Galen Anastomosis: Connection between internal and inferior laryngeal nerves.
Muscles of the Larynx
Intrinsic Muscles:
Primarily involved in voice production.
Include:
Cricothyroid Muscle: Increases pitch by elongating vocal folds.
Posterior Cricoarytenoid Muscle: Abducts (opens) vocal cords.
Lateral Cricoarytenoid Muscle: Adducts (closes) vocal folds.
Thyroarytenoid Muscle: Relaxes and approximates vocal folds.
Aryepiglottic Muscle: Adducts aryepiglottic folds.
Transverse Arytenoid Muscle: Adducts vocal folds, only impaired intrinsic muscle.
Extrinsic Muscles:
Move the larynx and include:
Thyrohyoid Muscle: Depresses the hyoid, elevating the larynx.
Sternothyroid Muscle: Depresses the larynx.
Inferior Pharyngeal Constrictor Muscle: Narrows pharynx during swallowing.
Stylopharyngeus Muscle: Elevates both larynx and pharynx.
Palatopharyngeus Muscle: Elevates larynx and pharynx, part of soft palate.

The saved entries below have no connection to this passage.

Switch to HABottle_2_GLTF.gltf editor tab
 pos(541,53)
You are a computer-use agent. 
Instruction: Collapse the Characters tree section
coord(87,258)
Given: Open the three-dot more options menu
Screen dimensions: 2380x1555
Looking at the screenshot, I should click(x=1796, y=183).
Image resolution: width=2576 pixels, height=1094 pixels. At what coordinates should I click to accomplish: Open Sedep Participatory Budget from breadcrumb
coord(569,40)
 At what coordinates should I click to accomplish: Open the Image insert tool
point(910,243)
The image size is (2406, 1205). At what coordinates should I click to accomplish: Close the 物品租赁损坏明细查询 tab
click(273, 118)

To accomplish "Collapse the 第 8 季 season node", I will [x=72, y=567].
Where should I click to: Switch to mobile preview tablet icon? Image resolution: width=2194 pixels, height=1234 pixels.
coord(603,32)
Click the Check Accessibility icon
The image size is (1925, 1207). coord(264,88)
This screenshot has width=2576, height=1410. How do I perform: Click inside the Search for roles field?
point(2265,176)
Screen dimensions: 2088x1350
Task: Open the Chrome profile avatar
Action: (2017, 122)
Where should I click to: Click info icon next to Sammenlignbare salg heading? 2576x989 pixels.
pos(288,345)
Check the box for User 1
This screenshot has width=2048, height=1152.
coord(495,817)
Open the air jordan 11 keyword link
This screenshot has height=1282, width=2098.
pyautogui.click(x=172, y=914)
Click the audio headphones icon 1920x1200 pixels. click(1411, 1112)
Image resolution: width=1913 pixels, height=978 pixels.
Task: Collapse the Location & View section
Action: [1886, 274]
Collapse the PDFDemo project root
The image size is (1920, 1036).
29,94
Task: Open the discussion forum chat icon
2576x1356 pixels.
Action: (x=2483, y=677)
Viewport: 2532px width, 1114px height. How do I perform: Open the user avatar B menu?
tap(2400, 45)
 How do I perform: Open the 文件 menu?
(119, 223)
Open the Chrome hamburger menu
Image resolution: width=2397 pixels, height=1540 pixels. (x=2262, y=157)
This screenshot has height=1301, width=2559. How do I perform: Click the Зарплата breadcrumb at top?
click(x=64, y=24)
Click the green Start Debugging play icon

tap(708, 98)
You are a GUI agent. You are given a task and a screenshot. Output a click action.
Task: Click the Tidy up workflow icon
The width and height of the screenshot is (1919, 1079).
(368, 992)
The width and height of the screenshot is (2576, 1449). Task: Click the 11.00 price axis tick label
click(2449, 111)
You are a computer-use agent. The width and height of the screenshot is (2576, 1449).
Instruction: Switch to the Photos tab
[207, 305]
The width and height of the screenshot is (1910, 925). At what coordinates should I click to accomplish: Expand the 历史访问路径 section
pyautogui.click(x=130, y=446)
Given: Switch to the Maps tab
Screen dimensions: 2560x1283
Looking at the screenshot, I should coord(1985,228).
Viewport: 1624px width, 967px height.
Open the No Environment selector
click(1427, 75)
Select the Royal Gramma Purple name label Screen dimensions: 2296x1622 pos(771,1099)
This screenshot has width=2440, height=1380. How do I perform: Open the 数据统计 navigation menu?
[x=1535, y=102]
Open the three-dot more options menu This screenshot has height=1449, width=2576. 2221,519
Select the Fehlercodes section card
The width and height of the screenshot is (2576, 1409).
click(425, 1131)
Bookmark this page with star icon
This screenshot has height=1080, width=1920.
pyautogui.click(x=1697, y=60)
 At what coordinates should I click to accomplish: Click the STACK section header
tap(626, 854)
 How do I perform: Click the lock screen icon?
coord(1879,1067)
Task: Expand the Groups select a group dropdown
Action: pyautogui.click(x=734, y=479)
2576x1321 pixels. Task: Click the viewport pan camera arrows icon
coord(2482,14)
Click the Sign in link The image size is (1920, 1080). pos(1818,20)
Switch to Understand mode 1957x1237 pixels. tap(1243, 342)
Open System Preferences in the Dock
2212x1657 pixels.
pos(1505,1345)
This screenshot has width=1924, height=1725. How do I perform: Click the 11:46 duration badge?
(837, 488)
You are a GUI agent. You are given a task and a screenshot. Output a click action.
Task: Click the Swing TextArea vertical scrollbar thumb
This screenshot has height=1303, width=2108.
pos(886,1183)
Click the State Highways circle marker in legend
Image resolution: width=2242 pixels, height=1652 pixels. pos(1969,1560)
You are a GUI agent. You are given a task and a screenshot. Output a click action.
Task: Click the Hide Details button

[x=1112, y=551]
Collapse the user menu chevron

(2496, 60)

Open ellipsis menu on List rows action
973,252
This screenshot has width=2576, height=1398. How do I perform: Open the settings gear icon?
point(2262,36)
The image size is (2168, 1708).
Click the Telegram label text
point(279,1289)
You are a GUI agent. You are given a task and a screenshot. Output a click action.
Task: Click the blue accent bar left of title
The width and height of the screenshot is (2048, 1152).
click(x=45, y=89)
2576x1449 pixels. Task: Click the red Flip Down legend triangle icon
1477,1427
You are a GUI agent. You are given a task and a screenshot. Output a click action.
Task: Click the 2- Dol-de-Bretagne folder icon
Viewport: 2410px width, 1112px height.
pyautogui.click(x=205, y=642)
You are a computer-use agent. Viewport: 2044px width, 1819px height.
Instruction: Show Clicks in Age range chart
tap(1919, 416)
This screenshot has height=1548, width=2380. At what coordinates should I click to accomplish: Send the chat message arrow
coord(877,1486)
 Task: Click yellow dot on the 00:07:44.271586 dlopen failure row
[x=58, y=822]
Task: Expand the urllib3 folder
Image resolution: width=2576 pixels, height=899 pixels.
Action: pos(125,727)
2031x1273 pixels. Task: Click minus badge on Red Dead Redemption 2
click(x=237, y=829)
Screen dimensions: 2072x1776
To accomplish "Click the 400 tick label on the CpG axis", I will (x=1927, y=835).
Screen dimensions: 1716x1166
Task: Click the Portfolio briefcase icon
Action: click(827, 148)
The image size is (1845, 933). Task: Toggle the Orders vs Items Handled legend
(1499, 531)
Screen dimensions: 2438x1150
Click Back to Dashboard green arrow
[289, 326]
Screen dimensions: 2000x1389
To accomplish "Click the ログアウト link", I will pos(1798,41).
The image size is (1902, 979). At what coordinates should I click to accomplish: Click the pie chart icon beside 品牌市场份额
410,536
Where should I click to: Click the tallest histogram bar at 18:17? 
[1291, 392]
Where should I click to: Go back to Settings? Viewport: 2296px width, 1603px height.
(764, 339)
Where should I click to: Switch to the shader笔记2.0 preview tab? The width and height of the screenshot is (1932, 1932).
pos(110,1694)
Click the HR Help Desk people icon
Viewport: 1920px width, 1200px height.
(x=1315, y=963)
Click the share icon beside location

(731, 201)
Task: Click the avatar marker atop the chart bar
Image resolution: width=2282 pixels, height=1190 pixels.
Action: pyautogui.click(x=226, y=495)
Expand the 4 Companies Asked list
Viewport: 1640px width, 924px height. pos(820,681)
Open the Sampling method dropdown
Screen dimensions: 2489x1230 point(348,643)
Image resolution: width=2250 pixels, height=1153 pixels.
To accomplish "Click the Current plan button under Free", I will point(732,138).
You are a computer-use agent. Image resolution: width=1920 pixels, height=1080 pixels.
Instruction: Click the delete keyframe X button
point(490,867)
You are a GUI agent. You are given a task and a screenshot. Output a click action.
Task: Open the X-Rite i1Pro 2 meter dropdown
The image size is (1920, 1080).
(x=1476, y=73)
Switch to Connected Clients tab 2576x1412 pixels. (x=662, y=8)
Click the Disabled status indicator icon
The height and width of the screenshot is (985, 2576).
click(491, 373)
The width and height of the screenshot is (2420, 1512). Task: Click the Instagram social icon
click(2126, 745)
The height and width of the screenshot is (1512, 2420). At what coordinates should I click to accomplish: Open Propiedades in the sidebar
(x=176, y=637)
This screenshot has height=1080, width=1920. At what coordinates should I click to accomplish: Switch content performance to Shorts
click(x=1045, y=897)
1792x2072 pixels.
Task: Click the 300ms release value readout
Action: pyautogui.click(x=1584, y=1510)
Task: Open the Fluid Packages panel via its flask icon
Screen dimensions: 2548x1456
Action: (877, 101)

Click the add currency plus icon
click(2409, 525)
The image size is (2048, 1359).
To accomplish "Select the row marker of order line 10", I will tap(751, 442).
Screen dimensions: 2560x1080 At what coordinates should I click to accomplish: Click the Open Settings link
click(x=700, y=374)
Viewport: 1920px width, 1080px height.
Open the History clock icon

Other muscles not strictly laryngeal, such as geniohyoid and mylohyoid assist in elevating the larynx.
Clinical Features of Laryngeal Conditions
Laryngitis:
Inflammation of the larynx, symptoms include hoarseness, pain, coughing; may accompany fever.
Chronic laryngitis lasts over 3 weeks, while acute is less than 3 weeks.
Vocal Fold Paralysis (VFP):
Result of recurrent laryngeal nerve paralysis.
Comes from various diseases or disorders affecting the nerve.
Laryngeal Cancer:
Commonly manifests as squamous cell carcinoma originating in the glottis, symptoms include hoarseness, lumps in neck, cough, stridor, or swallowing difficulty.